AUSTIN (Nexstar) — Texas schools are beefing up cybersecurity programs, following new state regulations to strengthen districts against digital attacks.
At the Texas Association of School Administrators midwinter conference in Austin this week, technology leaders from Round Rock Independent School District shared how they developed their cybersecurity program— from staffing to risk management.
“We are under increasing cyber security risks and because of that, we really need to start taking taking action in order to provide much better protection,” Mark Gabehart, Round Rock ISD’s executive director of technology and information services, said.
The Round Rock ISD presentation was one of the conference’s nearly 250 sessions focusing on school safety, college and career readiness, and instructional leadership.
In their presentation, Gabehart and the district’s information security officer Clarence Campbell said schools are the second largest pool of ransomware victims nationwide. Only local governments tops the education world. Healthcare organizations rank third. Their presentation highlighted information from CyberVista, which indicated the education industry ranked worst in cyber security.
Texas lawmakers passed legislation last year enhancing cybersecurity requirements for school districts.
Senate Bill 820 requires districts to craft a cybersecurity policy to “secure cyberinfrastructure.” Districts must also perform risk assessments and “implement mitigation planning.” Superintendents will designate a cybersecurity coordinator as a liaison between the district and the state and parents.
According to the Texas Education Agency, the cybersecurity coordinators appointed by the local education agencies will report incidents to TEA via email. A TEA official said correspondence will go to an inbox specifically designated to receive incident reports.
According to TEA, local education agencies are still in the process of determining the most efficient way to implement the district-wide cybersecurity infrastructure planning requirement.
House Bill 3834 requires certain state and local government employees and state contractors to complete a cybersecurity training program certified by the Texas Department of Information Resources.

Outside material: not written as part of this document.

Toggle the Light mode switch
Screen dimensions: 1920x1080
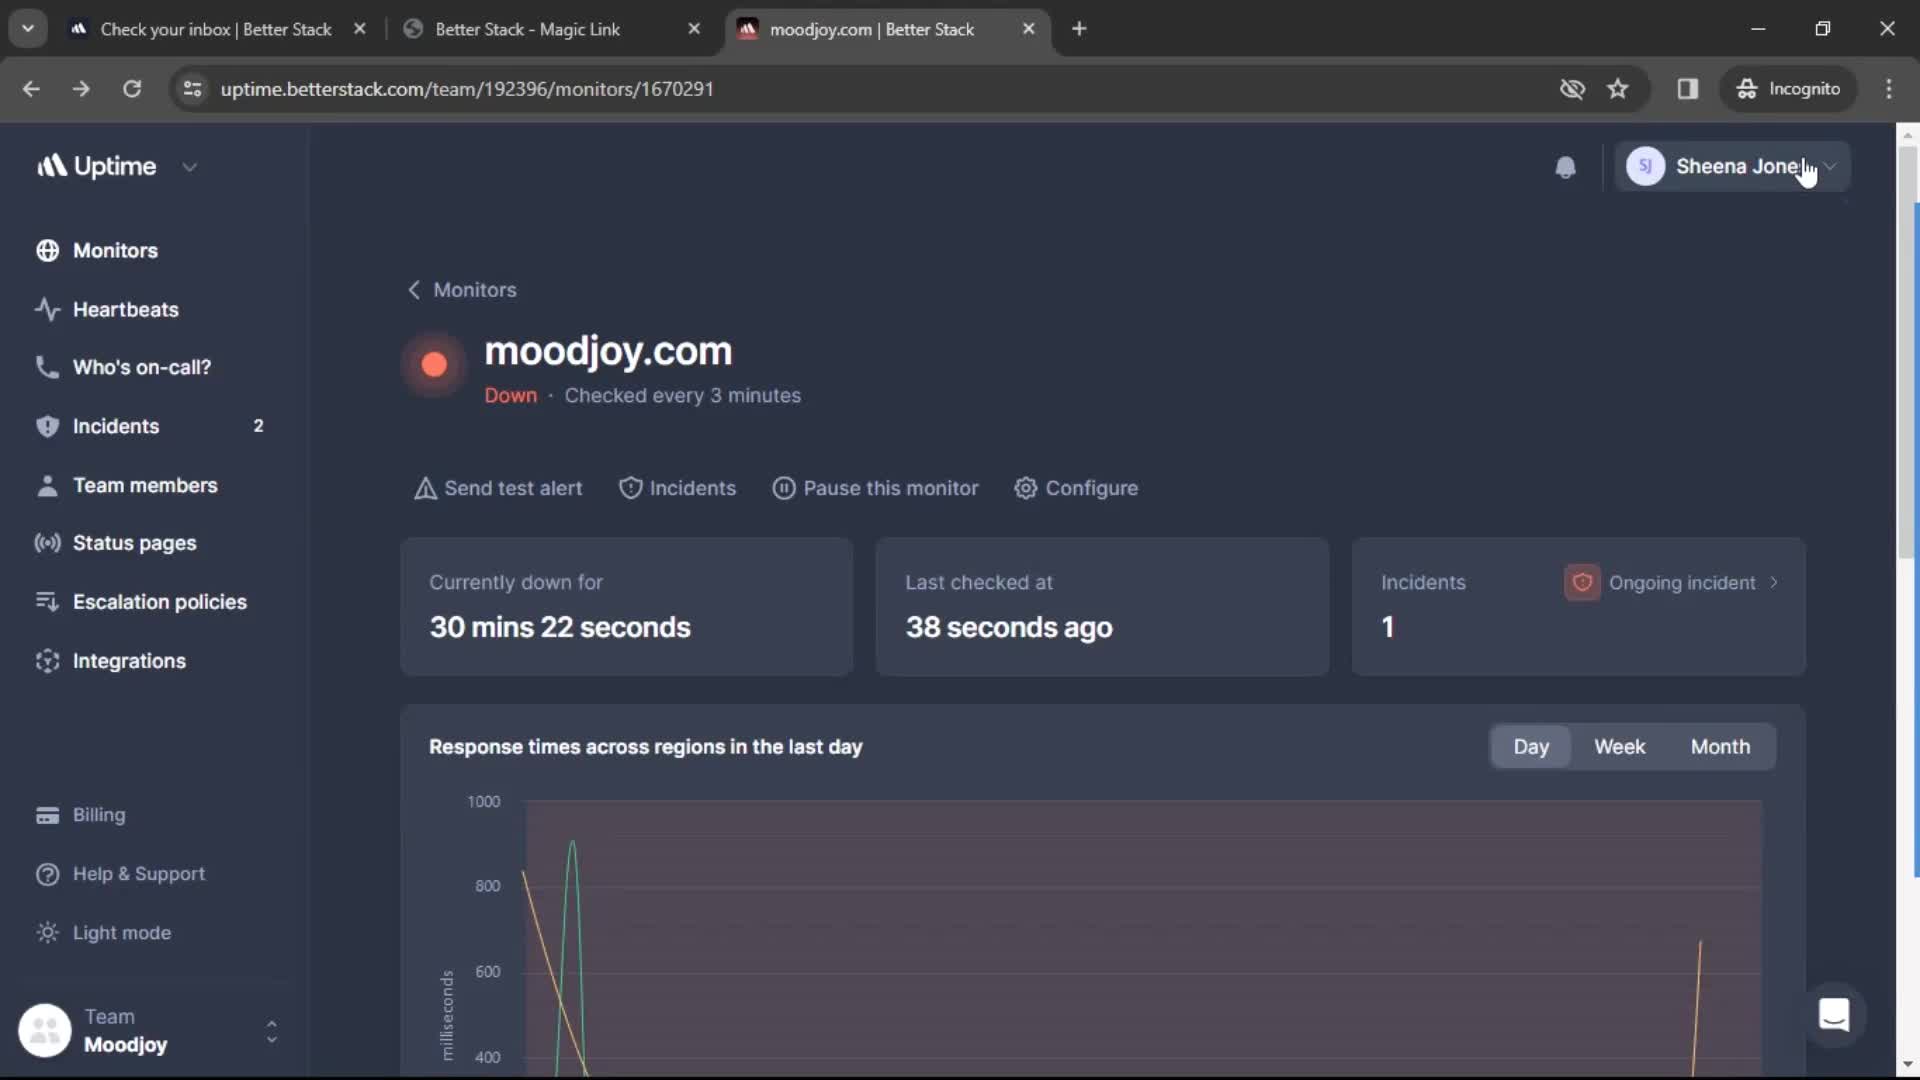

Gabehart said school staff and even school board members fall under that category because of their access to sensitive data.
Gabehart said one area of concern is budget. Neither SB 820 nor HB 3834 allots any state funding to accomplish its requirements.
“It costs a lot of money to hire appropriate staff as well as tools and resources to protect our K-12 schools like they’ve been doing at state agencies and federal agencies and in businesses,” Gabehart said.
“We are behind the curve in terms of protecting us from attacks such as the recent ransomware attacks that are occurring in school districts and local state agencies as well,” Gabehart added.
Round Rock ISD was one of 13,000 districts across the country affected by what Gabehart called a “data incident” with third-party vendor Pearson Education, in which names, birthdays and email addresses of users between 2001 and 2016 were compromised.
Campbell said no program is perfect, so he appreciated collaborating with other districts at the TASA conference to share best practices.
“It’s a combination of layers and methods and and what might fit for one district and be the best for one district or one organization may not be the best for another another district,” Campbell said.
Gabehart said he was working on a student data privacy initiative for lawmakers to take up next session. Under his proposal, which is still in development, Texas would adopt a statewide data sharing agreement for all districts to use and “force vendors to make sure they do a better job of protecting our data.”